Boost Productivity In The Remote Workplace
Remote work has become the new norm during the COVID-19 pandemic, and it comes with its own set of challenges for employees and managers. Have you been able to manage your remote staff effectively?
How has your staff’s adaptation to remote work been so far?
The fact is that it doesn’t come naturally to everyone. This new era of remote working has led to the types of issues that managers would have addressed directly in the workplace. It’s not so easy now that you’re cut off from your team members.
A recent study has found that new remote workers across the country are encountering a series of challenges in their daily work life:
- 19% experience loneliness
- 17% have difficulty communicating and collaborating
- 8% have trouble staying motivated
That’s why it’s more important than ever for managers to strategize and implement new processes to keep their remote workers motivated and productive.
Tips For Promoting An Engaged And Productive Remote Workforce
- Use A Time-Tracking Tool. Time-tracking software can be a powerful tool, especially for remote workers. In a home environment, cut off from coworkers, it can be easy to lose track of time on one task. Give your team some insight into their at-home time management.
- Promote Accountability. Try having your team share to-do lists with one another to promote accountability in their work. Have staff members pair up and meet on a regular basis to talk through what they’ve achieved, and how they can improve.
- Plan For The Long Run. Make sure to set your employees’ expectations properly about remote work. This could be the new norm for a while, and so, they need to invest time and effort in being effective remote workers, not just “getting by”. The same goes for any new hires you may bring on – conduct interviews and train them with remote work in mind.

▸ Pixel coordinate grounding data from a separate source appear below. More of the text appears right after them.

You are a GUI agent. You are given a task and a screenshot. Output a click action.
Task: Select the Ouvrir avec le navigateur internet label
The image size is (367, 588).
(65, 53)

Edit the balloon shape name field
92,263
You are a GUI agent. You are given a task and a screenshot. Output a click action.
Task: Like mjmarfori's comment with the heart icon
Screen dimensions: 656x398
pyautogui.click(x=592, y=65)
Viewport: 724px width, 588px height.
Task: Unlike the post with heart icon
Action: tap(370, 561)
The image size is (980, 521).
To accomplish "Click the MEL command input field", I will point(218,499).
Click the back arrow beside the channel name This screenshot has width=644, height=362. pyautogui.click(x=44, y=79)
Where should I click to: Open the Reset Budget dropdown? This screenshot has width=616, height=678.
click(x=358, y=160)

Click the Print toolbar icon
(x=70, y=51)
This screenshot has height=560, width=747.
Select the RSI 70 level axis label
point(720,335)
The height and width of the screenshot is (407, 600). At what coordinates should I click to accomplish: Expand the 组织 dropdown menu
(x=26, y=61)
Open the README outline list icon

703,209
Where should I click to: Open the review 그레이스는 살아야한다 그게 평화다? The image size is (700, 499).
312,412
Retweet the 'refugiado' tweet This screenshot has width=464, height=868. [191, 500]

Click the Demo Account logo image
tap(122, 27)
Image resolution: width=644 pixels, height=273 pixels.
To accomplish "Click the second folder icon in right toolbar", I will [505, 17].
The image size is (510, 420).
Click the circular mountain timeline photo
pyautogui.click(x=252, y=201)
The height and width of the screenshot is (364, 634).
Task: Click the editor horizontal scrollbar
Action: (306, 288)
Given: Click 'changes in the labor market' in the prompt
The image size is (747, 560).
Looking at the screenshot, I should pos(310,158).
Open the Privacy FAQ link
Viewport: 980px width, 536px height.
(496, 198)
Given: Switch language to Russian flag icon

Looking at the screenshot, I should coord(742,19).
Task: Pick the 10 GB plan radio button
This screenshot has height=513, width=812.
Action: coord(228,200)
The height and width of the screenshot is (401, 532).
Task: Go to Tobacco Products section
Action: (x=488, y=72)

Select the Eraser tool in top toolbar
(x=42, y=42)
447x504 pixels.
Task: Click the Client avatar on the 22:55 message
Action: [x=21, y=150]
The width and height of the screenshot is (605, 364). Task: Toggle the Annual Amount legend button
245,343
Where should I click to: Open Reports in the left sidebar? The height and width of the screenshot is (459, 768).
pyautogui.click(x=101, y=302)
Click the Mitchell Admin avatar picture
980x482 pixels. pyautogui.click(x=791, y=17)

- Set Firm Working Hours. Your team may be working from home, but that doesn’t mean they’re on call 24/7 now. Make sure to set and follow working hours. Emails and items that come up in the evenings or early morning can and should be left until the start of the working day.
- Make Sure They’re Working In The Right Space. Make sure that wherever you’re going to work is comfortable, distraction-free, and as in-line with your normal workplace as possible. You may need to invest in an office chair, or even, depending on your work, a second monitor.
- Make Sure They Can See One Another. In the office, everyone would see each other just by being there. In a remote setting, email and phone calls don’t provide the same level of connection. Make sure to hold video meetings with staff, clients, and other contacts when possible.
- Promote Balance In Their Workday. Make sure that your staff is striking the right balance at home. Just as they shouldn’t be slacking off because they’re not being supervised, they also shouldn’t overwork themselves. Make sure everyone is taking breaks to decompress, stretch, stay hydrated, and relax.
- Make Sure Everyone Knows The Plan. Communication protocols are especially important right now. Without being told to do so, some staff members will update you multiple times a day. Others will follow a “no news is good news” mindset. Make sure to dictate policy for how and when communication is to take place every day.
- Get Them Collaborating With One Another. Getting your staff to work in groups on projects won’t just promote a productive workplace – it will help you develop a healthier one too. As mentioned before, your team will benefit from any opportunities they have to connect with one another.
- Make Sure They Socialize. Switching from a full office to their quiet house can be difficult for workers – don’t forget to schedule a time for business and casual communication. Your employees should still communicate on a regular basis with one another and with you.